CzeSL-man v1 searchable - a corpus of non-native Czech with manual error annotation in a simplified tiered scheme

Publication

Abstract

CzeSL-man v1 searchable contains transcripts of texts created by non-native speakers of Czech. It is a manually annotated part of texts from the automatically annotated corpus CzeSL-SGT.

Manual error annotation is a simplified version of a two-stage annotation scheme designed for the CzeSL project. The annotation contains corrections of the source text - the target hypothesis, types of errors, morphosyntactic categories and lemmas for the corrected text and dependency syntactic structure and functions of the corrected text.

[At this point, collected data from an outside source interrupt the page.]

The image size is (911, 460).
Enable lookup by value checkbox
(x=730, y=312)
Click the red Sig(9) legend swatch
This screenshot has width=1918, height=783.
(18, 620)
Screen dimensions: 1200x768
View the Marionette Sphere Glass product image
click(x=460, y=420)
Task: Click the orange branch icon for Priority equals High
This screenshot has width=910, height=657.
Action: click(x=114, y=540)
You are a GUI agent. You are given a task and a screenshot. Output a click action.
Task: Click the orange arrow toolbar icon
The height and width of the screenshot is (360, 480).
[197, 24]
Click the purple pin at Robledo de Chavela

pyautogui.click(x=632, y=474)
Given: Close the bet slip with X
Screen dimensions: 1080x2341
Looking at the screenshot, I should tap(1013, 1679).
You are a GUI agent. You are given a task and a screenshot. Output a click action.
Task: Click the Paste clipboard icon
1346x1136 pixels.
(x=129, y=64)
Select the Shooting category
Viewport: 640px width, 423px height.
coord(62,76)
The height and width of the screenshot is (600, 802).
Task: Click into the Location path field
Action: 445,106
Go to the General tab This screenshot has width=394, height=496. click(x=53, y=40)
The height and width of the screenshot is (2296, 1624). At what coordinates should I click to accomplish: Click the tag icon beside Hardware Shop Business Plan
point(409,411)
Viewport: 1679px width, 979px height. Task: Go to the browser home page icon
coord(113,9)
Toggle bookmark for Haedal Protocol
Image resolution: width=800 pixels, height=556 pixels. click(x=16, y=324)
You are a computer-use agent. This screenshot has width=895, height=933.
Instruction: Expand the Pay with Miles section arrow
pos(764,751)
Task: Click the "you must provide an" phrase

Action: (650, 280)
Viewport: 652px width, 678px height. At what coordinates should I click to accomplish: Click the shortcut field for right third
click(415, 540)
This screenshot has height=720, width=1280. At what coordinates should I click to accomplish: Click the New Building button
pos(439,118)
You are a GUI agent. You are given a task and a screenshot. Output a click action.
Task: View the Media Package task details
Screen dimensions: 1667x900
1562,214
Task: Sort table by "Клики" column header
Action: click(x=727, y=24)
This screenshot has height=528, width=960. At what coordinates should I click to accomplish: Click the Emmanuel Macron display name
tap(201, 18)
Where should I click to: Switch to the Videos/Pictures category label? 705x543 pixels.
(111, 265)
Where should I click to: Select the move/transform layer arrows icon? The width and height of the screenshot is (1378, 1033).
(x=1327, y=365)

Morphological and syntactic annotation is performed automatically. The texts are equipped with metadata about the author and the text.

The corpus can be searched online using the KonText search engine in the Czech National Corpus. The corpus can also be obtained as a dataset in the PML/feat format (see http://utkl.ff.cuni.cz/learncorp/ - CzeSL-man v1 downloadable).

In addition to a different format, the searchable version differs from the downloadable version in two respects: (i) there are no texts with alternative error annotation: each text is annotated by a single annotator (just one version of each doubly annotated text is included), and (ii) the two-tier annotation scheme is radically modified to fit the token-based setup of the search tool.